### Written task
Arrange the lines of the material between the one containing "This screenshot has height=400, width=640." and the one containing "Action: pos(349,251)", inclusive, as a numbered list. Skip any blank lines, and leave the pictures out.

### The records
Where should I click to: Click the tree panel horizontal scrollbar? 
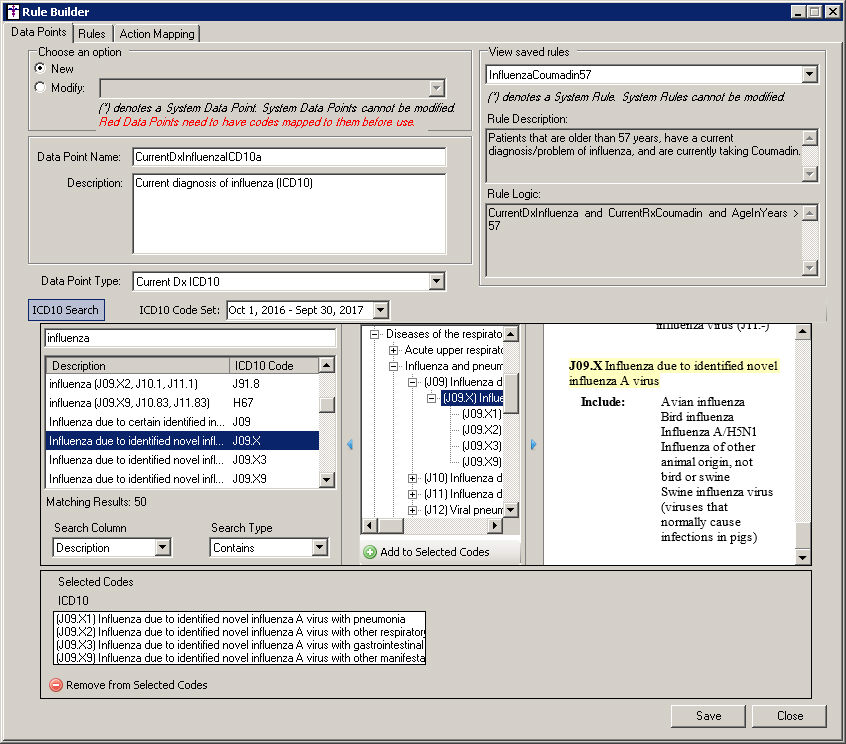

---

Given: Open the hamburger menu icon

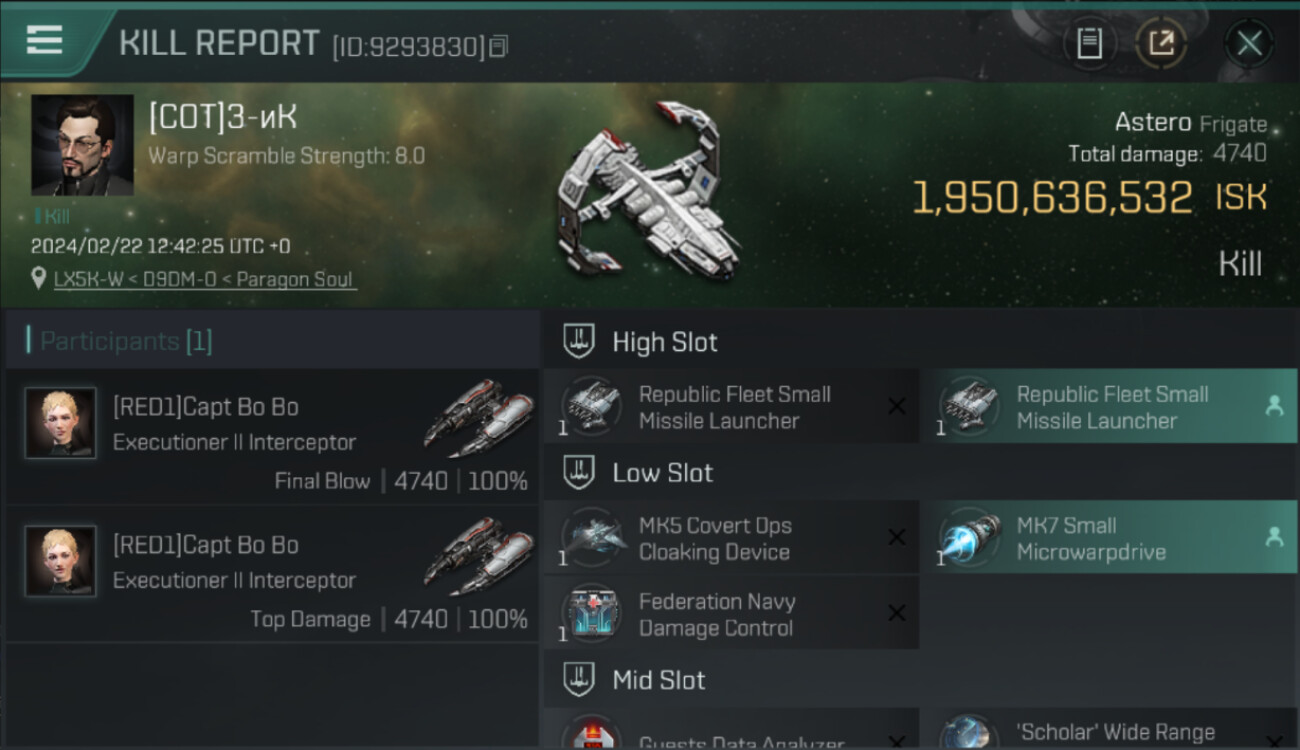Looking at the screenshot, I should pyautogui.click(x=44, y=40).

==

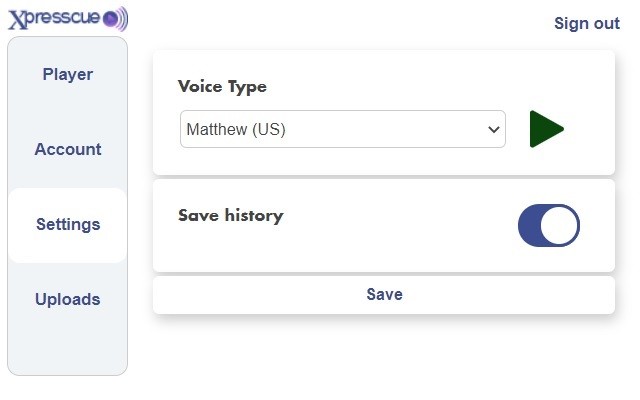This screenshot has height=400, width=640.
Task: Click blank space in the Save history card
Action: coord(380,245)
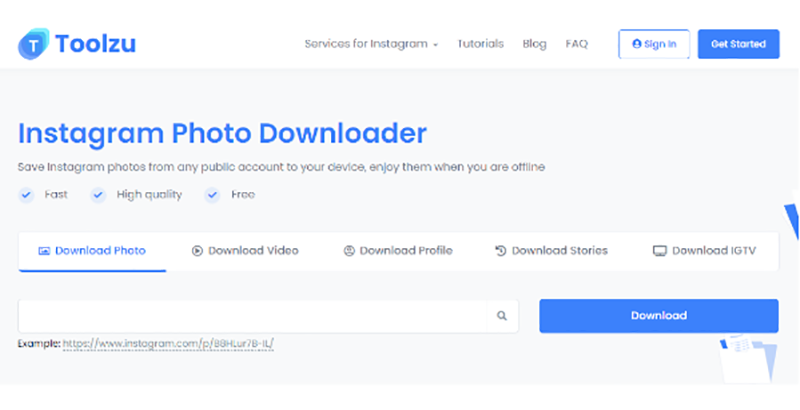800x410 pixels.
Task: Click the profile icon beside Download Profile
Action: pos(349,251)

### Expected answer
1. This screenshot has height=400, width=640.
2. Task: Click blank space in the Save history card
3. Action: coord(380,245)
4. 800x410 pixels.
5. Task: Click the profile icon beside Download Profile
6. Action: pos(349,251)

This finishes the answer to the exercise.